HOOVER — Can 11-2 be classified as a down year?
Apparently, it can when you’re Nick Saban and your Alabama teams won three national titles in four years before that.
Saban still got the rock star treatment when he arrived Thursday at the Hyatt Regency Birmingham for the final session of SEC Media Days. The lobby was packed with fans wanting autographs. During his 45-minute session, he fielded plenty of overview questions about college football that typically go to experienced coaches who have won a lot of games.
But when discussing his own team, he appeared to appraise the Crimson Tide as if it was coming off a losing season. Instead, he was talking about a team that won its first 11 games, then lost to Auburn and Oklahoma.
“Our situation as a team is a lot different this year than it’s been the last couple years when we were coming off of successful seasons, championship seasons,” Saban said. “The challenges were so much different in terms of trying to deal with success and complacency. Having lost our last two games last year, I think it’s a little bit different mindset with our players.
“We have to reestablish our identity as a team at Alabama.”
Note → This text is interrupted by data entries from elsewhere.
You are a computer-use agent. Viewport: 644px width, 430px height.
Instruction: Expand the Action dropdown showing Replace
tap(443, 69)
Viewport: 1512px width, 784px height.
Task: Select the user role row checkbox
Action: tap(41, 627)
The bulk of the offense from a year ago is back, as eight starters return from the lineup Alabama used against Oklahoma in the Sugar Bowl. However, the three-year starting quarterback, AJ McCarron, is gone. So are six defensive players who started against the Sooners. Both the punter and place-kicker are gone, too.
Even so, Alabama was voted as the SEC champion in the annual media days poll, although since 1992, the Tide was picked to win the league five times and failed to do so each time — 1993, 2000, 2010, 2011 and 2013.
“We’re basically an unproven team in some areas,” Saban said. “There’s a lot of question marks because of the players that we lost and the players that we have coming in.”
The biggest question mark involves quarterback, where Alabama will have somebody new.
In 2009 and 2011, Saban entered the season with a new quarterback and won national titles both times. However, in 2009, Alabama was second nationally in total defense and scoring defense. In 2011, the Tide led the nation in both categories.
This time, Alabama enters with a young defense that includes only one player with more than 11 games as a starter — senior linebacker Trey DePriest, who is entering his third season as a full-time starter.
At quarterback, Alabama has Florida State transfer Jacob Coker and McCarron’s backup for two years, Blake Sims. Coker has two years of eligibility, while Sims has one.
Saban said he is looking for decision making, processing information quickly and accuracy with the ball. Neither Coker nor Sims has gotten more than a few token chances in the past to prove they can do all three of those things.
“How long is it going to take that guy to go through that process? How long is it going to take him to where he can do those things effectively and gain the respect of his teammates so that you play well together as a unit?” Saban asked. “I think that’s the biggest challenge.”